Provided passage —
** BEGIN **
COMPENSATION STATEMENT

	 	 	 
	Commencing: January 1, 2006

	 	Salary: $129,166.66 per month

I agree the salary cited will be my total salary during each monthly period in which GM continues
it in effect for all hours worked, including overtime.

I acknowledge I am aware of trade secrets or other confidential and/or proprietary information
concerning GM; the disclosure of which will cause irreparable harm to the Corporation. I agree
that I will not disclose to any person or entity any such trade secret, confidential and/or
proprietary information and, upon termination of my employment with GM, I shall return all
documents or other materials containing such information to GM.
** END **
Collected material —
** BEGIN **
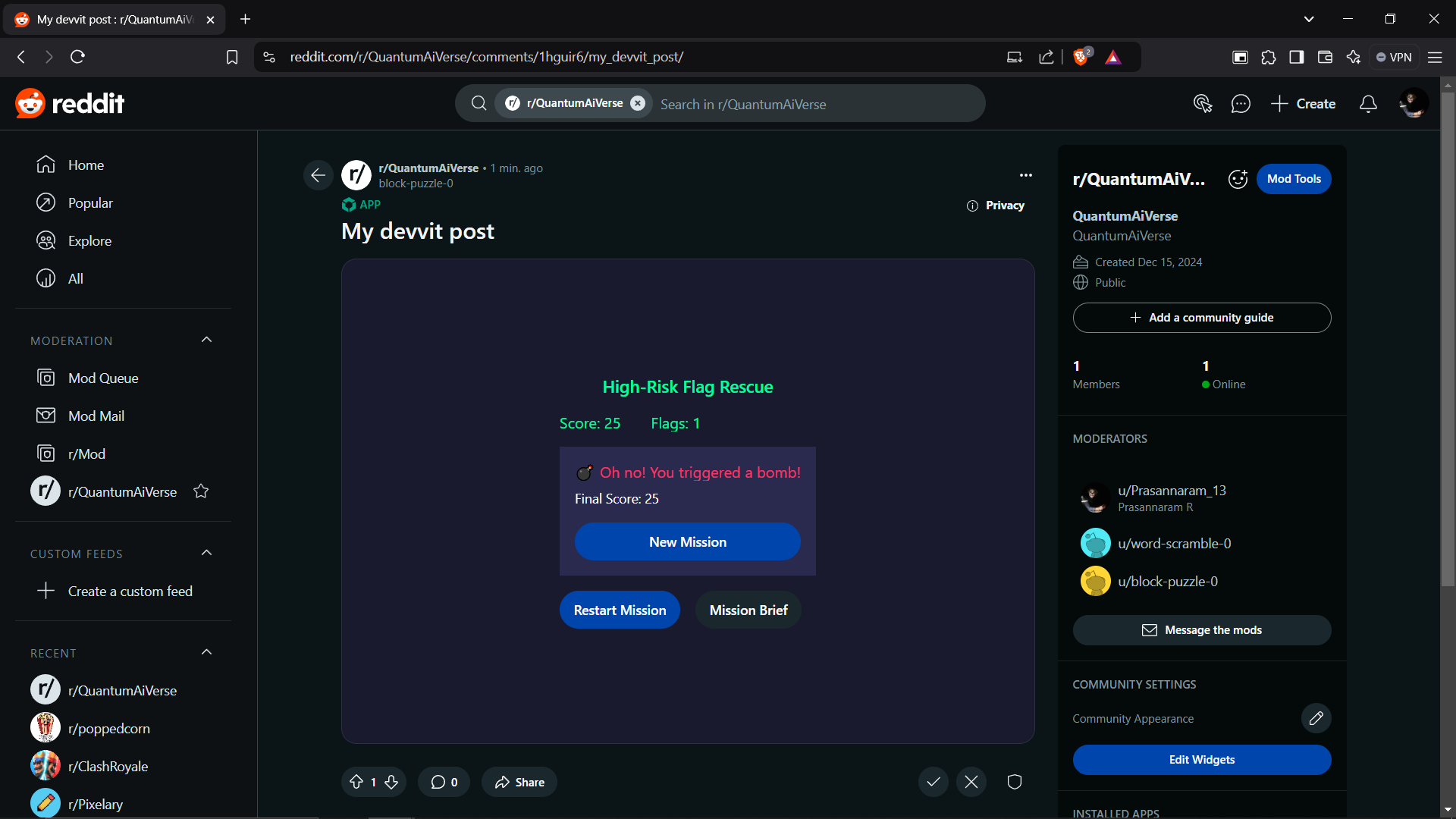This screenshot has width=1456, height=819.
Task: Collapse the Moderation sidebar section
Action: click(207, 340)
** END **
Problem set —
1. Using only the compensation statement, decide whether each statement agrees with it. Answer yes or no for each, and quote the exact words from the statement that settle it.
(a) The salary takes effect on January 1, 2006.
(b) Overtime is paid in addition to the monthly salary.
(c) Documents with confidential information may be kept after employment with GM ends.
2. Write what comes next in the compensation statement, picking up right after its last sentence.
The data after the compensation statement was taken from a different source.

Answers to the problems —
1.
(a) Yes: "Commencing: January 1, 2006"
(b) No: "I agree the salary cited will be my total salary during each monthly period in which GM continues it in effect for all hours worked, including overtime."
(c) No: "upon termination of my employment with GM, I shall return all documents or other materials containing such information to GM."

2.
For a period of two years immediately following my voluntary termination of employment with GM or
any of its subsidiaries, I will not, without the prior written consent of the GM Chief Executive
Officer, engage in or perform any services of a similar nature to those I performed at GM for any
other corporation or business engaged in the design, manufacture, development, promotion, sale, or
financing of automobiles or trucks within North America, Latin America, Asia, Australia, or Europe
in competition with GM, any of its subsidiaries or affiliates, or any joint ventures to which GM or
any of its subsidiaries or affiliates is a party. If the terms of this paragraph are found by a
court to be unenforceable due to the duration, products or territory covered, such court shall be
authorized to interpret these terms in a manner that makes the paragraph enforceable within that
particular jurisdiction.

This Statement reaffirms that my employment is from month-to-month on a calendar month basis and I
acknowledge GM retains the right in its discretion to increase or decrease my monthly compensation.
The parties agree Michigan law applies to this Compensation Statement even if I am employed outside
the state.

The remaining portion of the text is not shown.